1 Getting Started
Getting Started with Geospatial Data Analysis in Environmental Health Using R
Date Modified: June 25, 2024
Authors: Mitchell Manware , Lara P. Clark , Kyle P. Messier
Key Terms: Environmental Health, Geospatial Data
Programming Language: R
1.1 Introduction
1.1.1 Motivation
Environmental health research relies on various types of data to accurately measure, model, and predict exposures. Environmental data are often spatial (related to the surface of the Earth), temporal (related to a specific time or period of time), or spatio-temporal (related to the surface of the Earth for a specific time or period of time). Here, the term geospatial will be used to refer to spatial and spatio-temporal data. These data are at the core of environmental health research, but the steps between identifying a geospatial data set or variable and using it to help answer a research question can be challenging.
1.1.2 Objectives
The objectives of this chapter are to:
- Introduce concepts and terminology used in the following tutorials for geospatial data and geospatial analysis methods.
- Describe the geospatial datasets and
R
packages used in the following tutorials. - Provide a list of useful resources for getting started with
R
and for further exploration of geospatial data analysis methods in environmental health.
The following chapters in this unit will demonstrate how to use R
to access, prepare, and analyze different types of geospatial data that are commonly used in environmental health applications. The tutorials will focus primarily on spatial data, but some aspects of temporal and spatio-temporal data will also be discussed.

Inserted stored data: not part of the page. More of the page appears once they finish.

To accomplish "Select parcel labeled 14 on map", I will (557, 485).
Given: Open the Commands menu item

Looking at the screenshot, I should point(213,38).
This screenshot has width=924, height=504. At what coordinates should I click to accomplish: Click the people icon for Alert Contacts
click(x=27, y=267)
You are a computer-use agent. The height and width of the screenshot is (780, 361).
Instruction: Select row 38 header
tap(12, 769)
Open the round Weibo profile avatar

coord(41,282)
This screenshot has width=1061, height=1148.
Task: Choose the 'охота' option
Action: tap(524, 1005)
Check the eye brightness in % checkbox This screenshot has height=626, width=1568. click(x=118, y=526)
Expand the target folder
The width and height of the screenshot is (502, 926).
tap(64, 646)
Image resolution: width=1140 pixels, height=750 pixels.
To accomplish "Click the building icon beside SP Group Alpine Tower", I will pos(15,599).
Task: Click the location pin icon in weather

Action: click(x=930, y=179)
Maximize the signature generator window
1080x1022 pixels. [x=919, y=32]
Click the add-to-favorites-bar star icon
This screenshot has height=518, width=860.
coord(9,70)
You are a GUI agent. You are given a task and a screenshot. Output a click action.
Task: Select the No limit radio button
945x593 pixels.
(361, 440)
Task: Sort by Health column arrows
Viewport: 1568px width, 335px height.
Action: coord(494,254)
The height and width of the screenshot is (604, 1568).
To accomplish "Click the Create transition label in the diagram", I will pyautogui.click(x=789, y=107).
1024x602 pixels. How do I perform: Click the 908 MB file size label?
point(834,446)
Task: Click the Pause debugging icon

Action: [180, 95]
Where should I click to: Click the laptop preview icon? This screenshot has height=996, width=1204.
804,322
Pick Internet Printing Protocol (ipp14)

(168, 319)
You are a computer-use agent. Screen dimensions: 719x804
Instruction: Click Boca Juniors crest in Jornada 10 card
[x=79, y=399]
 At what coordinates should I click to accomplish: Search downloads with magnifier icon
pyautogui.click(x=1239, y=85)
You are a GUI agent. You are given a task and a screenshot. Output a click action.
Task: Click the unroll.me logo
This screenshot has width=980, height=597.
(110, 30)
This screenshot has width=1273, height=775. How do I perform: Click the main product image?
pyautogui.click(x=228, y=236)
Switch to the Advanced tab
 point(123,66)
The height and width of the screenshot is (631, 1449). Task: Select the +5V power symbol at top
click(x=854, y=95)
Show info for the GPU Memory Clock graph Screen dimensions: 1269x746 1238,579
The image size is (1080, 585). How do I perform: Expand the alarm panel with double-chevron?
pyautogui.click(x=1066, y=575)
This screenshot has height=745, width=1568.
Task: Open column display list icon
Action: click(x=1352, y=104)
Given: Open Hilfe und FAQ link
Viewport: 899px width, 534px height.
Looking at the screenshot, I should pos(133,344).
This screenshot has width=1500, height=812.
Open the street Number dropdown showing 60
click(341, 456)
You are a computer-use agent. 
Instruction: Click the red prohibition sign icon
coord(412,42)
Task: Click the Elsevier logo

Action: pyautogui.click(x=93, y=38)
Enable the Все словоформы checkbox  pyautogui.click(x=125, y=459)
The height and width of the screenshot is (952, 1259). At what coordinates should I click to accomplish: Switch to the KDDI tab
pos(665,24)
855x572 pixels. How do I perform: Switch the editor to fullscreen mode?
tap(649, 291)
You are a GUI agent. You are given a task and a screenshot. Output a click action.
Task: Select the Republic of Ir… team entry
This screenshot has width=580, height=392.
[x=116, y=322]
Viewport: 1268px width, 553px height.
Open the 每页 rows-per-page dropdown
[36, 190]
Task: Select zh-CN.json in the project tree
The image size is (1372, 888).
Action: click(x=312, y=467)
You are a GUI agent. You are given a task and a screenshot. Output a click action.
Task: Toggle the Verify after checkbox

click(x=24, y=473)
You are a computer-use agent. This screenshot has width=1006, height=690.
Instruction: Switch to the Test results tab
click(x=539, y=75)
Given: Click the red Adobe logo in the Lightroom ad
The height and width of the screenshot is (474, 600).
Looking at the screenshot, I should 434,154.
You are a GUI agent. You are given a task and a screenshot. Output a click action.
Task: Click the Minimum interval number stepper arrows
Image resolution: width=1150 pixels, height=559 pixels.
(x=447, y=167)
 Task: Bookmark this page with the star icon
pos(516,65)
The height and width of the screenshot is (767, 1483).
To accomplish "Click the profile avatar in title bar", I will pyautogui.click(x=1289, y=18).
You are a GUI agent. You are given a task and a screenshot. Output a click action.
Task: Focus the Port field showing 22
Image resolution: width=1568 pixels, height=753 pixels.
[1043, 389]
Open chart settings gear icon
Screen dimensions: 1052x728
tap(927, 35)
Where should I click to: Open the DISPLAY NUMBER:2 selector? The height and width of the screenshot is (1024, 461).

1.2 Concepts and Terminology
1.2.1 Spatial Geometry
The spatial geometry of a geospatial dataset is an important consideration in data analysis pipelines. There are three main spatial geometry types: point, line, and area (i.e., polygon or grid). Points are represented by geographic coordinates (latitude and longitude pairs), lines by a series of connected points, and polygons by a series of connected points that completely enclose and define an area. In contrast to polygons, which can define irregular or non-uniform areas, grids define regular and uniform areas (e.g., such that each grid cell has the same area). Point, line, and polygon data is referred to as vector data, and grid data is referred to as raster data. For detailed descriptions of vector data, raster data, and the differences between them, respectively, see (1), (2) and (3).
The following table illustrates common examples of each spatial geometry type used in environmental health applications.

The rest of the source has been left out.